[Ne isteniyor]
Aşağıdaki Mehdi konulu yazıda, ekleri kesme işaretiyle ayrılmış bütün sözcükleri yazıdaki sırasıyla yazın.

MÜJDE “Mehdi Gelmiştir”

Bilgi edinmek her Müslüman’ın görevidir. Bilginin sınırı yoktur. İnsan daha önce hiç bilmediği yeni konularla karşılaşabilir. Yeni bir konuyu araştırmak, hakkında bilgi edinmek insana hiç bir şey kaybettirmez; aksine birçok şey kazandırır. Ben de okuyucularıma hem dünyâda hem de âhirette çok faydalı olan, fakat belki de hiç bilmedikleri yahut ta hakkında az bilgiye sahip oldukları bir konuya temas edeceğim. Açacağım konunun özellikle yeryüzündeki her Müslüman’ı ilgilendireceğinden eminim. Bugünün dünyasında herkes maddiyatın peşinden koşarken, herkesin zihni dünya problemleriyle meşgul iken Allah’a (C.C.) ve Peygamber’ine (S.A.V.) inanıp buyruklarına göre hareket eden ve âhiretini düşünüp tavırlarını ona göre ayarlayan kişiye ne mutlu.

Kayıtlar
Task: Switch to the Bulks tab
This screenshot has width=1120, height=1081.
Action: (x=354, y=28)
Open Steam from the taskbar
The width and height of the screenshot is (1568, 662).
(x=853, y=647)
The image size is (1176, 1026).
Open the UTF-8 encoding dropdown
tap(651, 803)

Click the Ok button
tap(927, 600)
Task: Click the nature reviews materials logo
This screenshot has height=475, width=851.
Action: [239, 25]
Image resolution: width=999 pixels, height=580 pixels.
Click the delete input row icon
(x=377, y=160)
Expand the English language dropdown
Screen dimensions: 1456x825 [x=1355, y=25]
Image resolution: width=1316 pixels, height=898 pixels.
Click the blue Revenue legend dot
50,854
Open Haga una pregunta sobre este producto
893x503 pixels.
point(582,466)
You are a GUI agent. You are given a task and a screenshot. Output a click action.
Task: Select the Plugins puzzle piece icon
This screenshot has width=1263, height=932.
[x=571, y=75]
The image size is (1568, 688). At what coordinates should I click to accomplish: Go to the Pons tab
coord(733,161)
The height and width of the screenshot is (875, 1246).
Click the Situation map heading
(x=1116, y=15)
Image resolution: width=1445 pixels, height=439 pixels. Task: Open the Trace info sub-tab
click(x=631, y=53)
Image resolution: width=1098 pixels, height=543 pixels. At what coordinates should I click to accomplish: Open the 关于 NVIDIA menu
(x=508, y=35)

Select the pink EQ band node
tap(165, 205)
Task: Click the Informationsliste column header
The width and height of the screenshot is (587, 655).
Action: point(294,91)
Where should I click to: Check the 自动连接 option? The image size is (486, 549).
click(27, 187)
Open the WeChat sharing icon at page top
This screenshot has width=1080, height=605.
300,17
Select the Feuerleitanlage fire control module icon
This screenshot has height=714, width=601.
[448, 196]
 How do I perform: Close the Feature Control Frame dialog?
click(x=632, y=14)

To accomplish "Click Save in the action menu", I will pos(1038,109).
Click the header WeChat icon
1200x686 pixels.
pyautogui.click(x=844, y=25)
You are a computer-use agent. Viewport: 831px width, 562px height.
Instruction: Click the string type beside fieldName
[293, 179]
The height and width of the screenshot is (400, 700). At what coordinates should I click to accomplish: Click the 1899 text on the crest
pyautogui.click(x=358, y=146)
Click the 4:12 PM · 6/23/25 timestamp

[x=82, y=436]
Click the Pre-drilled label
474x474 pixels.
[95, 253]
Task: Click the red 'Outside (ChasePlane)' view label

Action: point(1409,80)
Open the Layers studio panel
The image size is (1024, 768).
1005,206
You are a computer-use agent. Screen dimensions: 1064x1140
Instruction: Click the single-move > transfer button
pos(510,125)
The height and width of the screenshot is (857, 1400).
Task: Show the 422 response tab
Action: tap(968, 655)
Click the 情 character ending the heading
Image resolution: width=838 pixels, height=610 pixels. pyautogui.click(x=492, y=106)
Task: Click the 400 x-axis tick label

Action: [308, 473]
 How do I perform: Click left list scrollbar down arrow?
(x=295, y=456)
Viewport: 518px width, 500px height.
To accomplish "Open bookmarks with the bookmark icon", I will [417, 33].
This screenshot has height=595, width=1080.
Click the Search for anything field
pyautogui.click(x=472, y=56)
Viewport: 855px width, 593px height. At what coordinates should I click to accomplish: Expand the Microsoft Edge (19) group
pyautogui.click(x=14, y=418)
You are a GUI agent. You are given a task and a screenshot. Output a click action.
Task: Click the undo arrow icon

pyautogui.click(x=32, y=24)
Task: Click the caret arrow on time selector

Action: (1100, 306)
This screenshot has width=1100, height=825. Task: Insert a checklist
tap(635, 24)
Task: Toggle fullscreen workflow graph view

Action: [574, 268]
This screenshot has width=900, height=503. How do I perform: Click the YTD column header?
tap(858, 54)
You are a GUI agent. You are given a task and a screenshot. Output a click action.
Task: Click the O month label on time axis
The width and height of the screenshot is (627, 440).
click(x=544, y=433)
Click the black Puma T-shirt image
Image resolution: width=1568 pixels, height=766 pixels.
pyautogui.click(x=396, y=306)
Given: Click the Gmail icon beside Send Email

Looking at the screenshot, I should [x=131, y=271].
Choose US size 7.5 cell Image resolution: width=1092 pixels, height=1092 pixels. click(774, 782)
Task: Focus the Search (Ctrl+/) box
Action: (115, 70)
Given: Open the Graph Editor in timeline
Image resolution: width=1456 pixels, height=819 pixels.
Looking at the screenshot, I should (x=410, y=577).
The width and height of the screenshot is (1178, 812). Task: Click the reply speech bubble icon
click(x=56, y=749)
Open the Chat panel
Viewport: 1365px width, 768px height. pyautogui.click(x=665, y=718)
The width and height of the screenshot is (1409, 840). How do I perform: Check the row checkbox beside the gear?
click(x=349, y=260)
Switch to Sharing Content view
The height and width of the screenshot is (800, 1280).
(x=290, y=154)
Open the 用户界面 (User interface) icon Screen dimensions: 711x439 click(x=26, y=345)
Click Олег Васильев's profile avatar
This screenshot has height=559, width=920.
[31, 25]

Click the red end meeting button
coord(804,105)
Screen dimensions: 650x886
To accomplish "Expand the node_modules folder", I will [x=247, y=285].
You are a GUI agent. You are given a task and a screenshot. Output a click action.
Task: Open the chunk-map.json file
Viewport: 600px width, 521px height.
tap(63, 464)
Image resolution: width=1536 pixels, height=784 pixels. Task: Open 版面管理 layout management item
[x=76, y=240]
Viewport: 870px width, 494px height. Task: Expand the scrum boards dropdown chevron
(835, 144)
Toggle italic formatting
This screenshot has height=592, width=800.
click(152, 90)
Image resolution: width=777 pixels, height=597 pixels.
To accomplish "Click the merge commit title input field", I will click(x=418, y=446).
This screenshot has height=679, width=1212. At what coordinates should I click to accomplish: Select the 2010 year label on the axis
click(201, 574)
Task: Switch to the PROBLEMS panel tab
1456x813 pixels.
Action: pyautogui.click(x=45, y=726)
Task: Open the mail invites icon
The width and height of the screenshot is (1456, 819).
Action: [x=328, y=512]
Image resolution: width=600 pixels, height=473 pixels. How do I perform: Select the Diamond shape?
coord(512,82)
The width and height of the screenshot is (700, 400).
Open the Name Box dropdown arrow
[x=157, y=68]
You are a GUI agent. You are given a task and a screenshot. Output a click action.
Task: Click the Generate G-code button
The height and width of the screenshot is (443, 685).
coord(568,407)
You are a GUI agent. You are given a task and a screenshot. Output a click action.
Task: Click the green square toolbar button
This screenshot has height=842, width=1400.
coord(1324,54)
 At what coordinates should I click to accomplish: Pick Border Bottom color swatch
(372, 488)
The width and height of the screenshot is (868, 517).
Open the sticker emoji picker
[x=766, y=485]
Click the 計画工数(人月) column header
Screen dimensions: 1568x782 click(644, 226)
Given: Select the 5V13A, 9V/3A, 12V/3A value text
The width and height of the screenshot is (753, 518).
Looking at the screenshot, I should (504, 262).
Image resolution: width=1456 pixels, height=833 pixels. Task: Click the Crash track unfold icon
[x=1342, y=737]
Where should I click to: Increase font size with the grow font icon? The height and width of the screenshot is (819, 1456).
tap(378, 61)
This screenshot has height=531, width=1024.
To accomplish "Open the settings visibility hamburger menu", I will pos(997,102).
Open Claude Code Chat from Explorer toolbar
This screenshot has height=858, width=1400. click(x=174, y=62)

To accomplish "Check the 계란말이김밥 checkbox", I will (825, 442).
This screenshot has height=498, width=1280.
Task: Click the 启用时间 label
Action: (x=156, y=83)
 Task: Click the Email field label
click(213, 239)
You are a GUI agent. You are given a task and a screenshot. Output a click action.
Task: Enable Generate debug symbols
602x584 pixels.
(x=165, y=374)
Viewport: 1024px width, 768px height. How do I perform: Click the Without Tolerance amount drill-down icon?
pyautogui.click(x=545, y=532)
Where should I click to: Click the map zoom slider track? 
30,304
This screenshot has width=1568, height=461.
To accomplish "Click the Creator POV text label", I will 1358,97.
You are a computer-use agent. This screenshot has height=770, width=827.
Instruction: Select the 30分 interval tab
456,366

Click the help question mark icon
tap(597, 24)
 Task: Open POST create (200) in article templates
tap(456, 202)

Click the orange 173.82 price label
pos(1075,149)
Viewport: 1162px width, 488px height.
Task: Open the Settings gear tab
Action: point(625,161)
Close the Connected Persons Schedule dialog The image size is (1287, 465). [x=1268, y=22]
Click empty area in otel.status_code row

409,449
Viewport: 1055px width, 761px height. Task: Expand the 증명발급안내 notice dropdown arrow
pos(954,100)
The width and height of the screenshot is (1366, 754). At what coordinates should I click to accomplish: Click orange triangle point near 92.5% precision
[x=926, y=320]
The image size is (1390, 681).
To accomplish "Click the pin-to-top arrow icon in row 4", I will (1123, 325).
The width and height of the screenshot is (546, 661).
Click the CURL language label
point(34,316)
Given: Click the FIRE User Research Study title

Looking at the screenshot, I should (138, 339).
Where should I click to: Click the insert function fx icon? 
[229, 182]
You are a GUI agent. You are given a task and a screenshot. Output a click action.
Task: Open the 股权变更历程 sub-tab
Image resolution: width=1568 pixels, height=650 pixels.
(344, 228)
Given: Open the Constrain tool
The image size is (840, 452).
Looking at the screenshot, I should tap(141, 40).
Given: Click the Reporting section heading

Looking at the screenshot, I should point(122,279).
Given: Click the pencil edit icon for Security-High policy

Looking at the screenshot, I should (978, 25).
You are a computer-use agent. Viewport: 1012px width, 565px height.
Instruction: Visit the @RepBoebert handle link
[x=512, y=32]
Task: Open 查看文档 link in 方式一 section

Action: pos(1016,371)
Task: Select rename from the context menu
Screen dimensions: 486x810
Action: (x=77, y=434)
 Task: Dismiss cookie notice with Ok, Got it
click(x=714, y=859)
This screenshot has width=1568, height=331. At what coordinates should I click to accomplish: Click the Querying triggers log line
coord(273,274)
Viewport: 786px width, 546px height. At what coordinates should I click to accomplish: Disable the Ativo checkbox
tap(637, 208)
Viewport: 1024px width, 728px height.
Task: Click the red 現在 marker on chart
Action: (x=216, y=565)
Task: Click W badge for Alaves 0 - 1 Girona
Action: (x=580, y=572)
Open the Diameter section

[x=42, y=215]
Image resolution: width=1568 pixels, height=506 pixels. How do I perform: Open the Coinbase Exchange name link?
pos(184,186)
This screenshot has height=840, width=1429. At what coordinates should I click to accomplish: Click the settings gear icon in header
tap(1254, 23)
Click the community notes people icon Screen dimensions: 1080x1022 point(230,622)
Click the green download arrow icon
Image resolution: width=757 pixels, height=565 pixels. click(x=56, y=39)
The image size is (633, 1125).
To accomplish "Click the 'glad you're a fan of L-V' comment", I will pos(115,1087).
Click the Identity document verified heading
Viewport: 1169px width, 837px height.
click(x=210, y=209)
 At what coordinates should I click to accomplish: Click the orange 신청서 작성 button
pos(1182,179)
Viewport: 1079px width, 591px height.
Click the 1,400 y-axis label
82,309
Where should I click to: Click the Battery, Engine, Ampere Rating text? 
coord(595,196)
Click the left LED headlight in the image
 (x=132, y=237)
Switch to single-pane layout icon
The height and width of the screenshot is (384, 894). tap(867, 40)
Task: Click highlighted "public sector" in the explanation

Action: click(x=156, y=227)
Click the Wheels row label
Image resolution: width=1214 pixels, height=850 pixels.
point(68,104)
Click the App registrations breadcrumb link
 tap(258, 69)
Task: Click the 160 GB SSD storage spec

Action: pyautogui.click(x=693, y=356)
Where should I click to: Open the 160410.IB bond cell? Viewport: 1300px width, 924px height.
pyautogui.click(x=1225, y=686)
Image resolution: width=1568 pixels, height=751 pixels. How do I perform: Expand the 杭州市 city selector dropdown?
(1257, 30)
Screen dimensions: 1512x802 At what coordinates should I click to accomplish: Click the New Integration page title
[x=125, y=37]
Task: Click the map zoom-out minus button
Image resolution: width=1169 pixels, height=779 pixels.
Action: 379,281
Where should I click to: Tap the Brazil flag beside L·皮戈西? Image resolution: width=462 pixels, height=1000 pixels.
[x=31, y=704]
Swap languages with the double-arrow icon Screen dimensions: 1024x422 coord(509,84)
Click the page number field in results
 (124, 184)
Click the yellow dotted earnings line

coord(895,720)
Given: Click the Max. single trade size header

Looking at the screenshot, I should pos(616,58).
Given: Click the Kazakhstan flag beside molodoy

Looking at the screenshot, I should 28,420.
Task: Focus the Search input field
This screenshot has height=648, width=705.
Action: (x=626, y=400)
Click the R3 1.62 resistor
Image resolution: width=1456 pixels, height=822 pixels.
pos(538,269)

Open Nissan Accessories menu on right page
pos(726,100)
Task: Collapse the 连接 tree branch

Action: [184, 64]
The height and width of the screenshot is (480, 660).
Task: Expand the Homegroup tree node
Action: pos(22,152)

[Çözüm]
Müslüman’ın
Müslüman’ı
Allah’a
Peygamber’ine